Dear Shan Tell’em,
Last year around November, I started dating a guy who I went to high school with. We had a huge falling out and did not speak for about two months. Three weeks ago, we started speaking again, but shortly after, he told me that he couldn’t love me in that way anymore. I feel like he is playing games because we were so close and could talk about anything. I’m so mad at him right now. I haven’t been that close to anyone like that in years. I didn’t even have that type of connection with my own husband. I feel like I will never ever get my happily ever after. What’s your advice?
Unhappily Ever After
Dear Unhappily Ever After,
While I realize that you feel a deep connection to this man, it is best to let him go for the moment. From the way that you two seem to handle conflict, it’s obvious that this isn’t a match made in heaven. I’m not sure as to what led you to have a “huge falling out,” but not speaking for a number of months is not the way to resolve issues when you really care about someone. Yes, sometimes it’s best to take time to process things so that you can return to the situation with a clear mind and level head. This does not seem like what is happening here. In fact, it sounds like you’re dealing with someone who is either confused, manipulative, or both.

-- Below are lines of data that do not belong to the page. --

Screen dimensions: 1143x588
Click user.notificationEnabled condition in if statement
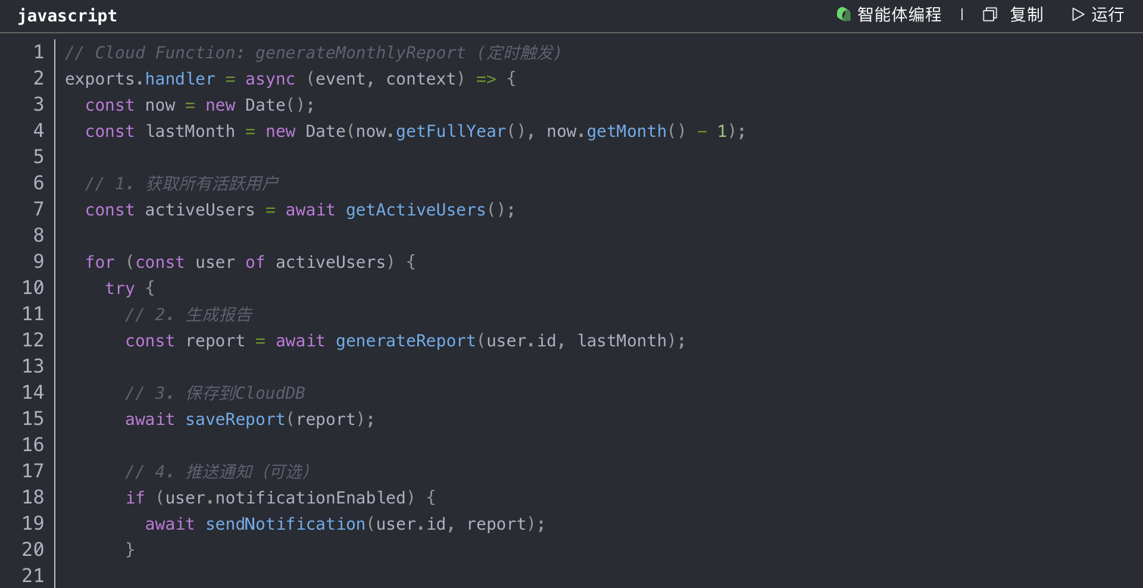click(x=285, y=498)
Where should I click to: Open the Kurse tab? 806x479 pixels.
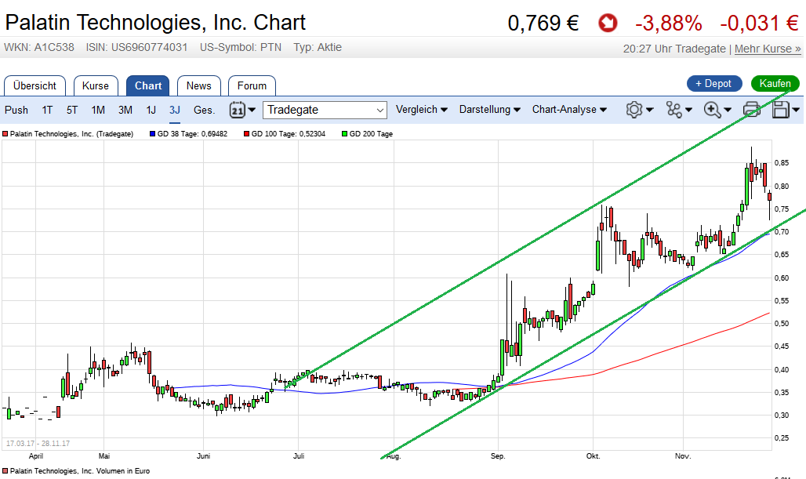click(x=96, y=85)
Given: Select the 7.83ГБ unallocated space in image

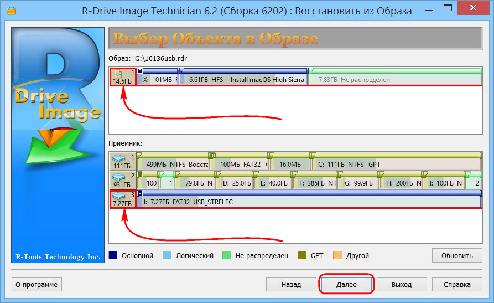Looking at the screenshot, I should 395,76.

I’d also challenge you to rethink the connection that you feel. Is it really a deep, authentic love or are you just vulnerable? To say that you had a deeper connection with him than your husband is kind of a big deal. I’m saying it isn’t true, but you should really explore why you felt so drawn to him. Either way, it seems like it’s one-sided. You seem to be all-in, and frankly, he’s gone. That speaks volumes.